Now after six cycles there is a 66% probability that the mirror will release a horizontally polarized photon. The other 34% of the time the photon will be absorbed by the pebble.

\[ \left( PBS' (PBS') Rot \left( \frac{ \pi}{12} \right) \right)^6 xh = \begin{pmatrix} 0.812 \\ 0 \\ 0 \\ 0 \end{pmatrix}\]

\[ \left[ \left| xh^T \left( PBS' (PBS') Rot \left( \frac{ \pi}{12} \right) \right)^6 xh \right| \right]^2 = 0.66 \]

As noted earlier, the actual device would have a final PBS after the switchable mirror, showing that a vertical photon is never detected (it has been absorbed) and a horizontal photon is recorded with a 0.66 probability.

\[ \left[ \left| yv^T PBS \left( PBS' (PBS') Rot \left( \frac{ \pi}{12} \right) \right)^6 xh \right| \right]^2 = 0\]

\[ \left[ \left| xh^T PBS \left( PBS' (PBS') Rot \left( \frac{ \pi}{12} \right) \right)^6 xh \right| \right]^2 = 0.66\]

Recall that in the absence of the obstruction the mirror releases a vertically polarized photon 100% of the time.
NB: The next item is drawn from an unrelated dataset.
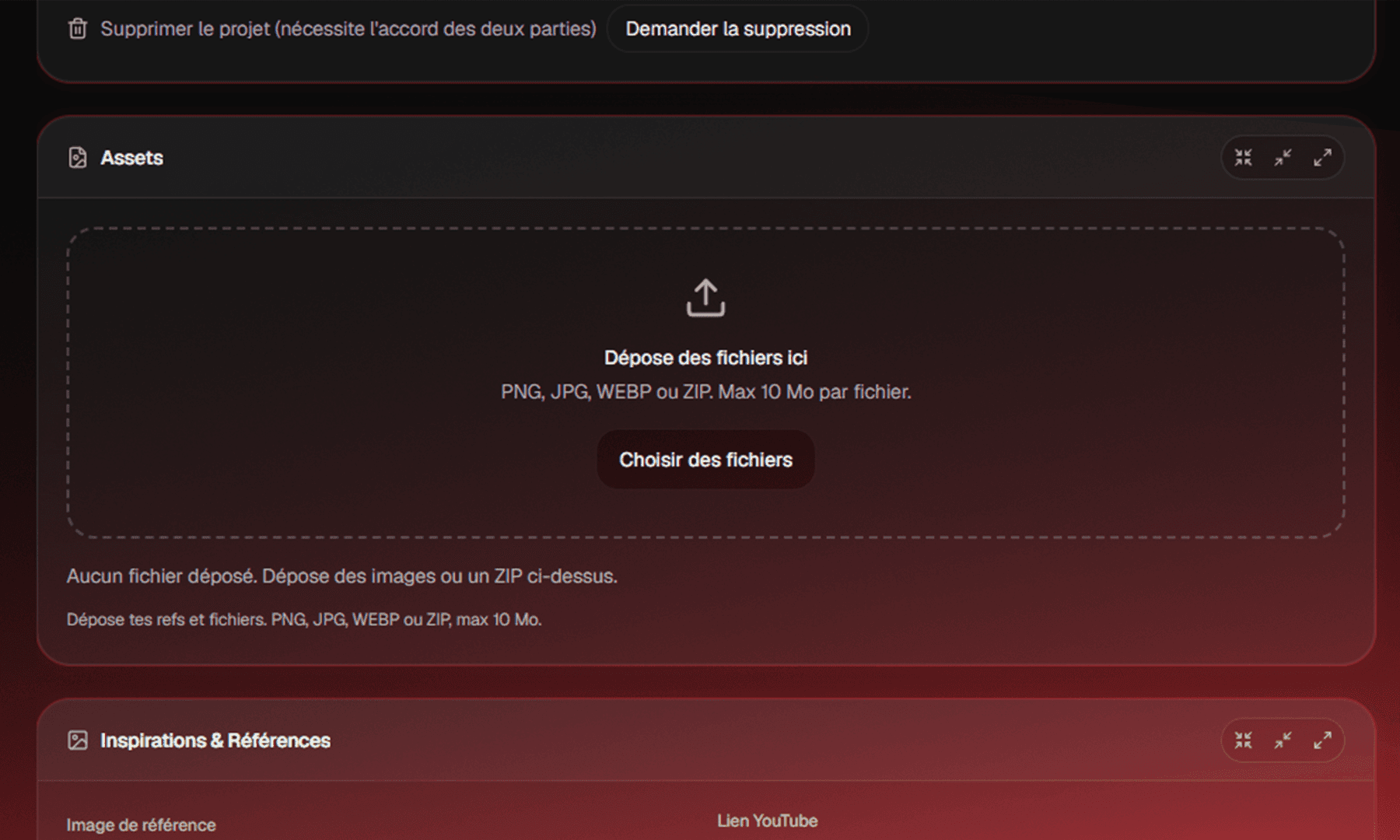1400x840 pixels.
Task: Click the upload arrow icon in drop zone
Action: click(705, 298)
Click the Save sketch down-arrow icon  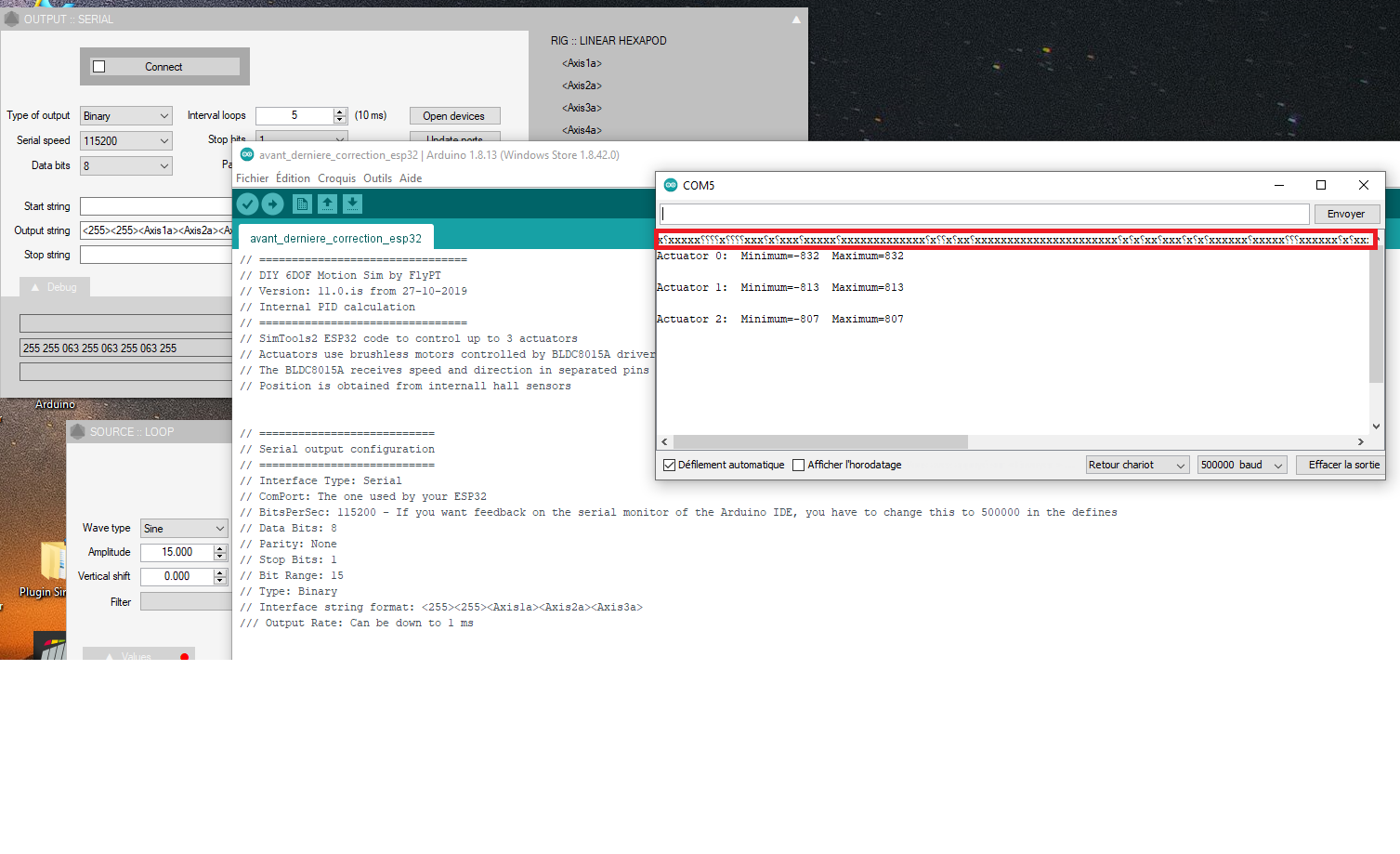coord(352,204)
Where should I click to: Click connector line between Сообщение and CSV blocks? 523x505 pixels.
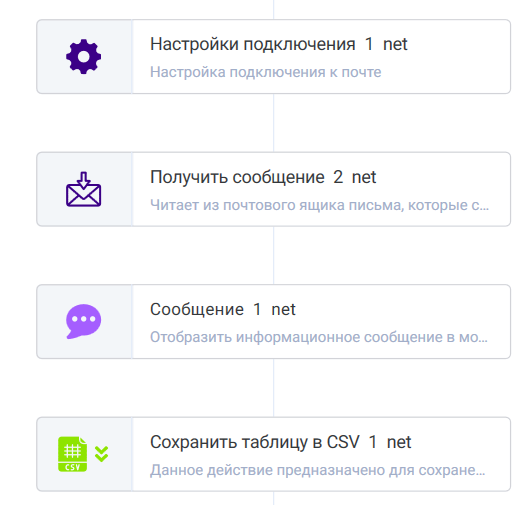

The detection of a horizontally polarized photon indicates the presence of the pebble without an interaction with the pebble. With six cycles interaction-free measurement occurs about two thirds of the time. Increasing the number of cycles increases the utility of the device. For thirty cycles (a π/60 polarization rotation per cycle) a horizontally polarized photon is detected 92% of the time: interaction-free measurement occurs 92% of the time.

\[ \left[ \left| xh^T \left( PBS' (PBS') Rot \left( \frac{ \pi}{60} \right) \right)^{30} xh \right| \right]^2 = 0.92\]

\[ \left[ \left| xh^T PBS \left( PBS' (PBS') Rot \left( \frac{ \pi}{60} \right) \right)^{30} xh \right| \right]^2 = 0.92\]

Increasing the number of cycles increases the reliability of the method, but is also experimentally very challenging.